The Death of Hope and Reason
I wanted to see the plant die. That would be the appropriate conclusion. I had not thought about it and I had not watered it. Now it is drooping and sorrowful. I do not have the heart to water it now, in the brief moment I am aware of its misery, because I will not think of it again. Helping it now with no hope of continuance does not promote health, but decay.
The tooth I chipped was not the failing one I was expecting and awaiting to suffer. The chipped tooth was next to that. A tore hunk of bread (as an afterthought to a thoughtful salad and nutritious sandwich) was the irony. My meals had been frying oil potato and late night burger for consecutive weeks, chased down with cola in the three to four hours before dawn. I felt the damage on my teeth and was inclined to take reversing action. It was not even the telling cavity that caved to a crust of bread, just an average of the lot. There are no safe assurances. All these teeth are deficient, bare, vulnerable.
I liked the plant. I saw light green stalks emerge around the stalks as evidence of health. I did not prefer it to grow, but that was the bargain and an acceptable one. When I moved in I picked it out from a selection of more flowery, more trite competitors.
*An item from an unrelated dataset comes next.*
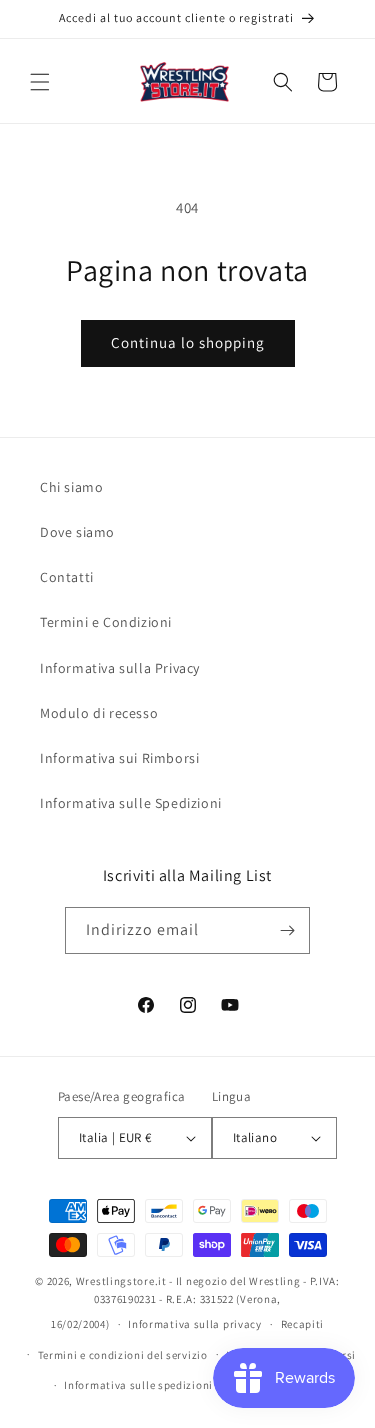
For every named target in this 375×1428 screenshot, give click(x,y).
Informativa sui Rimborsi (119, 758)
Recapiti (303, 1324)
Then I spent several shopping trips on a suitable home. Telephone booth red and round. The walls of my room were painted red by the landlady, so I was pleased.
A few times I watered it between long droughts yet the plant wasn't deterred. I felt comforted.
If I manage to water and operate the window blinds regularly, that would be an indication I was doing O.K. That went the thought. The plant's well being was an indisputable demonstration of my healthy condition.